Work to be completed: Change "title bar" to "window header" in the listing lines from the one containing "The image size" down to the one containing "click(x=1362, y=23)", leaving everything else the same. Return only those lines, without the pictures.

Records for the exercise:
-- Begin --
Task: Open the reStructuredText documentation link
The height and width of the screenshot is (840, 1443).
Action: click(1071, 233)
-- End --
-- Begin --
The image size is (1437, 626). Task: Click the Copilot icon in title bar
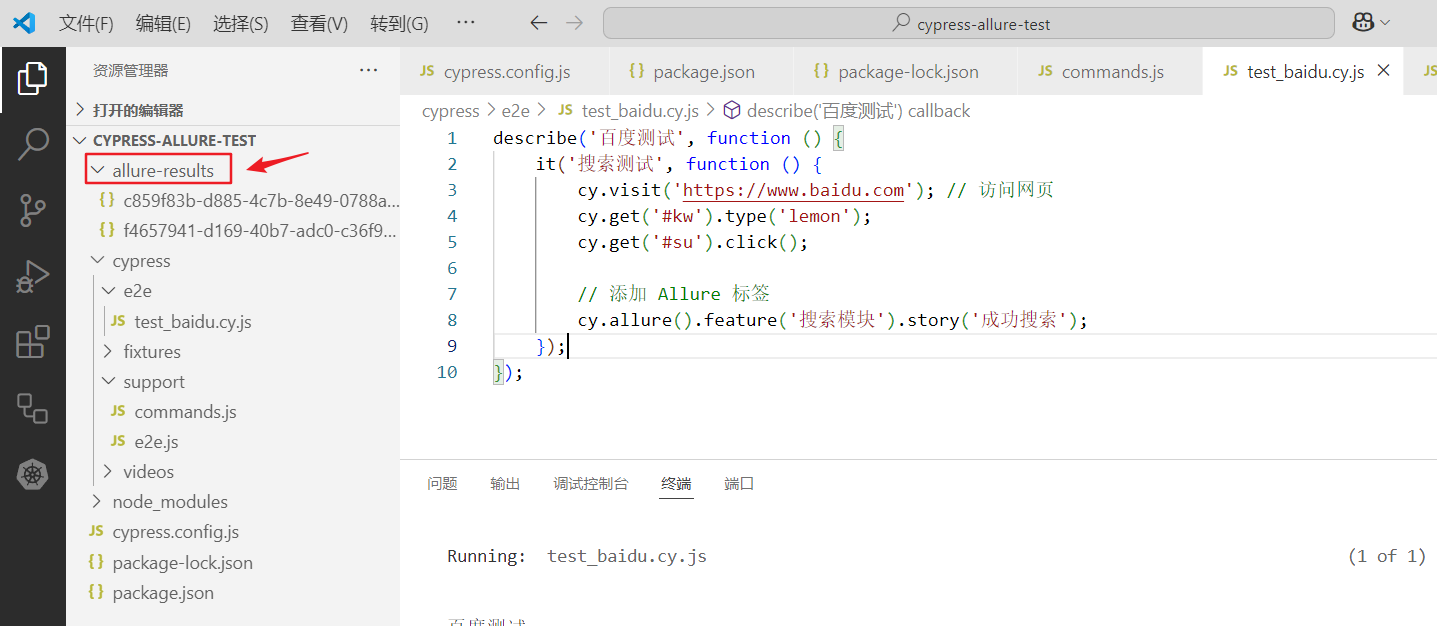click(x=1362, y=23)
-- End --
Response below:
The image size is (1437, 626). Task: Click the Copilot icon in window header
click(x=1362, y=23)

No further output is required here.